L'aire de rien
J'aime bien parfois me raccrocher à certains points de repères monumentaux. Je me souviens que durant le temps que j'ai passé au pied de la capitale française, je ne suis quasiment jamais allé voir la tour Eiffel de près. Pourtant, à chaque fois que je prenais le métro pour aller dans Paris, j'aimais bien la voir de loin. Ca a un côté rassurant. Et puis, elle est assez belle à regarder, surtout la nuit.
Depuis que je suis ici, je m'accroche à deux choses: le gigantesque palais de justice bruxellois et la butte au lion de Waterloo. Si le palais de justice a beaucoup de côtés mystérieux, c'est surtout le lion auquel j'aime bien m'accrocher. Déjà, parce que je l'oublie parfois avant de l'apercevoir depuis le train. Pourtant, il n'est pas toujours visible, vu qu'il est quand même assez loin des voies. Il faut qu'il fasse clair pour le voir dépasser du panorama. Je sais bien qu'il symbolise une défaite française (en même temps, les batailles militaires, c'est pas le genre de trucs dont on peut vraiment s'enorgueillir) mais je l'aime bien. Il trône en haut de sa colline artificielle et ressort de l'horizon.

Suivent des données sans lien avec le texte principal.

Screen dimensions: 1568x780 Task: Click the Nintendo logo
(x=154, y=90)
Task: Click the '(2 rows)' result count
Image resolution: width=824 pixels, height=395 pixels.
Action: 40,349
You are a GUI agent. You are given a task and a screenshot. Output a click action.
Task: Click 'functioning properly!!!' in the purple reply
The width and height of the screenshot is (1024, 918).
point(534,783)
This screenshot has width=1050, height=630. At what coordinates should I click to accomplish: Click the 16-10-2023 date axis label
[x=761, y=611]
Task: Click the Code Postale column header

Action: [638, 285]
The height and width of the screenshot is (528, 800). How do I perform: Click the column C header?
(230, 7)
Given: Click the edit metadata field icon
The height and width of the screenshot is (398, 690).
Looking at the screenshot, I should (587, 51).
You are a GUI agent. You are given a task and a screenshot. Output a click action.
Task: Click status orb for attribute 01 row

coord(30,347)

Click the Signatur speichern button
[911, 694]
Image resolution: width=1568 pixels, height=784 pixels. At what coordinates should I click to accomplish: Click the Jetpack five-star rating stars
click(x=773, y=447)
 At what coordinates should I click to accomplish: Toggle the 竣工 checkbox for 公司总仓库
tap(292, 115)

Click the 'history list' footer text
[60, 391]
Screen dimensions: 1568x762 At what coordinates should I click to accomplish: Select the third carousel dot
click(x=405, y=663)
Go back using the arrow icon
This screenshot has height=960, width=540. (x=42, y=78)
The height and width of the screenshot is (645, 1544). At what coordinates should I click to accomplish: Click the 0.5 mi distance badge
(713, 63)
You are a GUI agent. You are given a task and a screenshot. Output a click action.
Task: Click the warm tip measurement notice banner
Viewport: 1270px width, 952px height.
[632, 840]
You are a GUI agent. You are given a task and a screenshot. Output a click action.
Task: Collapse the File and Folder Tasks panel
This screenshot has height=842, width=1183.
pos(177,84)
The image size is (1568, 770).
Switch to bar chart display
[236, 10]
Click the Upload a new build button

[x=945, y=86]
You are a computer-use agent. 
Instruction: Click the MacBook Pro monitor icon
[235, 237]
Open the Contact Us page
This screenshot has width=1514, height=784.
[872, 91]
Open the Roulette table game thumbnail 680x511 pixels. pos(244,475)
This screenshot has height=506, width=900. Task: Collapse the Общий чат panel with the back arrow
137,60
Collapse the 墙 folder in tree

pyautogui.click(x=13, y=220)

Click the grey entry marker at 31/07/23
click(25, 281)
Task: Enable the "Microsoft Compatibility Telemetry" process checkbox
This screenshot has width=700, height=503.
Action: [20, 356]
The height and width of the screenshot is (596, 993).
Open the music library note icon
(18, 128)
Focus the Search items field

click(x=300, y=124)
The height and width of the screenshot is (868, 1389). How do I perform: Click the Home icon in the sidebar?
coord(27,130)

Sauf que voila, une nouvelle fois, on nous ment, on nous spolie. De même que la tour Eiffel, contrairement à ce que son éclairage pourrait laisser penser, n'est pas un phare breton qui se serait perdu, le lion de Waterloo n'est en fait pas vraiment à Waterloo. On peut même dire que Waterloo est assez dépouillée par rapport aux vestiges de la bataille qui porte son nom. En effet, le lion est en fait à Braine-l'Alleud. Quant au champ de bataille, il est séparé entre Braine-l'Alleud, Genappe, Plancenoit et quand même un peu Waterloo. Encore une belle falsification géographique, ah ben bravo.
Si ça continue comme ça, on va bientôt m'apprendre que le modèle de la statue de la liberté n'est pas française et qu'elle n'est pas nue sous sa toge. Ou que la Silicon Valley ne se trouve pas à proximité de Malibu (ah Mamella courant sur la plage en maillot de bain rouge...). Vraiment, il serait temps que justice se fasse et que l'Histoire reprenne ses droits sur les entités communales. Sinon, j'irai faire une imitation du Manneken Pis à Moncul, histoire de pisser à la raie de la géographie des monuments.